A comprehensive understanding of the less common variants of posterior semicircular canal BPPV, alongside a solid grasp of Ewald’s laws, is essential for clinicians in accurately diagnosing atypical presentations of benign paroxysmal positional vertigo. In all these less common variants, the fundamental principles governing the generation and direction of nystagmus remain consistent. Although these atypical variants account for a minority of clinical presentations, they pose significant diagnostic and therapeutic challenges. Our study highlights that the apogeotropic form is the most prevalent of these variants, often requiring geotropisation, which can be facilitated by techniques such as mastoid vibration or the Half Dix–Hallpike position, to establish a definitive peripheral diagnosis.

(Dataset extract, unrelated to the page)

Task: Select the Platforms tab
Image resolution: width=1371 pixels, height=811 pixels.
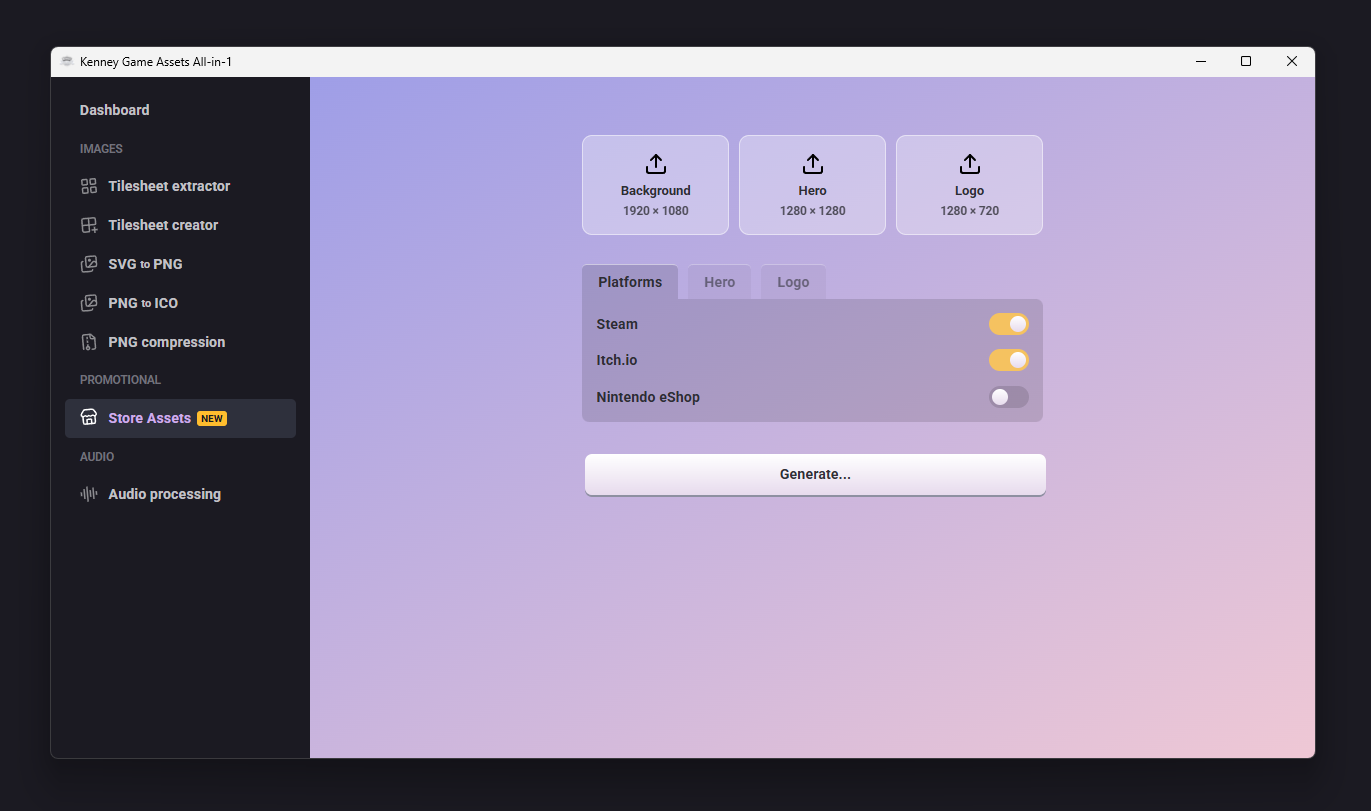Action: 630,282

While the apogeotropic and Yetiser variants demonstrate a therapeutic response similar to that of classic posterior semicircular canal BPPV, the Scocco variant is notably more refractory, often necessitating a greater number of liberatory manoeuvres and adjunctive home-based exercises for resolution. A meticulous clinical approach, combining thorough history-taking with systematic positional testing and regular follow-up, is vital for the effective management of these variants. However, vertical downbeating nystagmus should always raise suspicion and prompt careful evaluation. Such vigilance not only ensures the successful resolution of atypical peripheral disorders but also acts as a critical safeguard against the misdiagnosis of central vestibular pathologies.